**Source excerpt**:
Bryan Berroya Bagunas (born October 10, 1997) is a Filipino volleyball player who plays for Taiwanese club Win Streak and the Philippine national team.

Early life
Bryan Bagunas was born on October 10, 1997 in Batangas City. Prior to his college education, he was more into basketball than volleyball. Bagunas started playing volleyball in his second year of high school education and participated in both basketball and volleyball events in his school's intramurals. He also participated in various municipal and national volleyball tournaments prior into being scouted for the National University.

Career

Collegiate
Bagunas played for the men's volleyball team of the National University (NU) at the University Athletic Association of the Philippines (UAAP). He helped NU win the UAAP Seasons 80 and 81 men's volleyball titles and was also named the Finals MVP for both seasons. He was also a three-time Best Server (from UAAP Season 79 to 81) and the UAAP Attacker and Season MVP for Season 81.

Bagunas also represented NU at the 2018 Premier Volleyball League Collegiate Conference, where he aided the team's title win over the University of Santo Tomas and was also named as the 1st Best Outside Spiker and Finals MVP.

Club

Sta Elena and Philippine Air Force
In the club level, Bagunas played for Sta. Elena at the 2018 Premier Volleyball League Open Conference where Bagunas was named the 2nd Best Outside Spiker and Conference MVP. He also played for the Go for Gold-Philippine Air Force Jet Spikers of the Spikers' Turf.

Oita Miyoshi Weisse Adler
In mid-2019, Bagunas announced that he has signed to play for Japanese club, Oita Miyoshi Weisse Adler of V.League 1. His first match with the club was against the JT Thunders. According to Bagunas, training with the Japanese club leaned towards technique compared to training with Philippine-based teams which he described focus on physicality particularly on managing one's power in executing hits. He left Oita Miyoshi in June 2022.

Win Streak
He would join Taiwanese club Win Streak in August 2022 to play for them at the Datuk Bandar Cup Win+ Streak Invitational Championship in Malaysia  and later the Top Volleyball League in Taiwan.

Imus City
In February 2023, Bagunas signs up with the Imus City–AJAA Spikers and is set to join the team's campaign in the 2023 Spikers' Turf Open Conference in March 2023 following the conclusion of his stint with Win Streak.

**Stored rows**:
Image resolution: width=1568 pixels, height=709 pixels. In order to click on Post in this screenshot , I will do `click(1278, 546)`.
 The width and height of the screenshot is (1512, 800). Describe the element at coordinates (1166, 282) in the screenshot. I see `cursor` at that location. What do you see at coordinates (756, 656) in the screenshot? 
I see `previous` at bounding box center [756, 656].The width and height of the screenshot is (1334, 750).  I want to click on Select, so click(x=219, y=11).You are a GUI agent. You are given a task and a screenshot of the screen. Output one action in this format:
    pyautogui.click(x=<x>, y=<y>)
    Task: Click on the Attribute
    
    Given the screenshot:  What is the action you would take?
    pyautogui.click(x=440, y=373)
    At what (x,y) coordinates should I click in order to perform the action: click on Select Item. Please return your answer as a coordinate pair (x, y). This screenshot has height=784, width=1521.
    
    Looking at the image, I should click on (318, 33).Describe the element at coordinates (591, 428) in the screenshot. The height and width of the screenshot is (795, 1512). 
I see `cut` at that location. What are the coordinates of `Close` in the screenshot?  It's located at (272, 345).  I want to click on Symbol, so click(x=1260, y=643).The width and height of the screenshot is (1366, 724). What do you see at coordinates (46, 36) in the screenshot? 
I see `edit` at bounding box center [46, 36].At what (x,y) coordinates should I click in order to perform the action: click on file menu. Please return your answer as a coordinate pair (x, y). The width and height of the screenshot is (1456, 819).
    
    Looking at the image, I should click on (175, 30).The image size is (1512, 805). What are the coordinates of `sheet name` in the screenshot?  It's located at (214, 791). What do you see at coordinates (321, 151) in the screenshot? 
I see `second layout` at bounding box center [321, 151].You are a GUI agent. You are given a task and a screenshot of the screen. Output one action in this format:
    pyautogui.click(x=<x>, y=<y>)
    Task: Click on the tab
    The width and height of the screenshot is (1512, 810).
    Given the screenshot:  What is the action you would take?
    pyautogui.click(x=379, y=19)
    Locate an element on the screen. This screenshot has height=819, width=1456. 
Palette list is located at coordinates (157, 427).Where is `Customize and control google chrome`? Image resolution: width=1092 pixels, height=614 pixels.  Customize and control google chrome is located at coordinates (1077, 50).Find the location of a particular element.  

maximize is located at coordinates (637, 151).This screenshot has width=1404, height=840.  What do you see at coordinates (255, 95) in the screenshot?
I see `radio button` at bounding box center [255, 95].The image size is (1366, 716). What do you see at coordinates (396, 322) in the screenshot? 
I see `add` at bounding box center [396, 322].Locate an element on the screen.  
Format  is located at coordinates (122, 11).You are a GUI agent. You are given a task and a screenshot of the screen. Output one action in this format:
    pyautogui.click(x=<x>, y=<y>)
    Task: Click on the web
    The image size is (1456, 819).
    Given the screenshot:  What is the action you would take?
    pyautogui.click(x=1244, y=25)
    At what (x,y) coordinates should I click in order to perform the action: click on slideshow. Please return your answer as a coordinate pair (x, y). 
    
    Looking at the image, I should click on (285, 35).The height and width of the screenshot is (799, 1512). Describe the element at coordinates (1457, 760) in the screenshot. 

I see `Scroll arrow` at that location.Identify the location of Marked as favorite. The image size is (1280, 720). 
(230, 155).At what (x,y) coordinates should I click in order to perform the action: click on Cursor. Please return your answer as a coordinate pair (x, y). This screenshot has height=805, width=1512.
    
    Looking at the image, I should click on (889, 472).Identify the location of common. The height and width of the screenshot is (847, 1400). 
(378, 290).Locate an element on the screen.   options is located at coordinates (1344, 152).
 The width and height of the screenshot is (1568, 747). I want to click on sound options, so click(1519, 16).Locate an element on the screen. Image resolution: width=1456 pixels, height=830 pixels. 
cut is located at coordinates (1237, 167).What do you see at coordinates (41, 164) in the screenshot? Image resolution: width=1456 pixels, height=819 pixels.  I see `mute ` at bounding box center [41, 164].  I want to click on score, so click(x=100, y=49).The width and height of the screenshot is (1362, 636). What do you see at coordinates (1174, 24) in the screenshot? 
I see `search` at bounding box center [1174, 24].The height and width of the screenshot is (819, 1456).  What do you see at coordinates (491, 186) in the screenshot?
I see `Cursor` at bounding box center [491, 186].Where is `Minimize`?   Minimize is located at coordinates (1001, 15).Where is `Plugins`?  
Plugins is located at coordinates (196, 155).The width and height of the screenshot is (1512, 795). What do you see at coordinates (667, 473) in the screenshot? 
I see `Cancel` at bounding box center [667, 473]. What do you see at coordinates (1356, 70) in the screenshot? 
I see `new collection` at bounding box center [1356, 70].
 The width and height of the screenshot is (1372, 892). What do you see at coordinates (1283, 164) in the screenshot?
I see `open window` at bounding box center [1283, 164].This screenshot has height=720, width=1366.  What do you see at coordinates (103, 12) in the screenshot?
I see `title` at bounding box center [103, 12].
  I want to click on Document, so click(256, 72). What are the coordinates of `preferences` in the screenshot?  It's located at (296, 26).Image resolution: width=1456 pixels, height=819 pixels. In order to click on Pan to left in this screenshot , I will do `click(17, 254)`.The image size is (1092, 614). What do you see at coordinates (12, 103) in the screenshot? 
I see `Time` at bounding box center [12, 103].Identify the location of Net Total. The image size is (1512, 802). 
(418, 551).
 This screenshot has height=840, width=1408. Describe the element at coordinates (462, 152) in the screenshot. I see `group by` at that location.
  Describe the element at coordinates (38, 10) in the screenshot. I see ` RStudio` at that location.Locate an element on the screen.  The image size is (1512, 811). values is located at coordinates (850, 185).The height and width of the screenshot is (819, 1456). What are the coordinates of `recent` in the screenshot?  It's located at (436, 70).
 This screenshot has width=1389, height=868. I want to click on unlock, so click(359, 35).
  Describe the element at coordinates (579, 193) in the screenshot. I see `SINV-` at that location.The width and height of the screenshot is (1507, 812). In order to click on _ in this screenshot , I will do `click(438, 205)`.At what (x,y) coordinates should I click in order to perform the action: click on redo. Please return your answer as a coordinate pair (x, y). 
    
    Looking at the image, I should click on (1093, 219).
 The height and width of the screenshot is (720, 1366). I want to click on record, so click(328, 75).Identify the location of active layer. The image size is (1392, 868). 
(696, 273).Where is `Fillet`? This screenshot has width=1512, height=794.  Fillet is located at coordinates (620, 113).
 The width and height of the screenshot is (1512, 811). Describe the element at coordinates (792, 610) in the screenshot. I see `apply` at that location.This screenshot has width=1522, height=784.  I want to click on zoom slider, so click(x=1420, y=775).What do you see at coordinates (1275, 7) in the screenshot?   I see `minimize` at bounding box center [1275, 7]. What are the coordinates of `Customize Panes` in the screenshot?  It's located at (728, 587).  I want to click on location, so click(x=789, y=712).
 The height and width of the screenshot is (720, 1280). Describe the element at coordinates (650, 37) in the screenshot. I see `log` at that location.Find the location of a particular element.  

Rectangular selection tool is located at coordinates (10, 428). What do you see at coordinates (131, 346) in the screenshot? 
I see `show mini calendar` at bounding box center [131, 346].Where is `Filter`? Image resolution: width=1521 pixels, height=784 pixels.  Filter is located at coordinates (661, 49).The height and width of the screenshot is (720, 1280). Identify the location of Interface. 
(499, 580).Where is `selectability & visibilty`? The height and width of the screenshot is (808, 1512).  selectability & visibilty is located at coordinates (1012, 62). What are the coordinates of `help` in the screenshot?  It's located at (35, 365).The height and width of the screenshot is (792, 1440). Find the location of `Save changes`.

**Work to be completed**: Echo the passage from the Bryan Bagunas article exactly, from "Sta Elena and" up to and including "in June 2022.".

**Answer for the task**:
Sta Elena and Philippine Air Force
In the club level, Bagunas played for Sta. Elena at the 2018 Premier Volleyball League Open Conference where Bagunas was named the 2nd Best Outside Spiker and Conference MVP. He also played for the Go for Gold-Philippine Air Force Jet Spikers of the Spikers' Turf.

Oita Miyoshi Weisse Adler
In mid-2019, Bagunas announced that he has signed to play for Japanese club, Oita Miyoshi Weisse Adler of V.League 1. His first match with the club was against the JT Thunders. According to Bagunas, training with the Japanese club leaned towards technique compared to training with Philippine-based teams which he described focus on physicality particularly on managing one's power in executing hits. He left Oita Miyoshi in June 2022.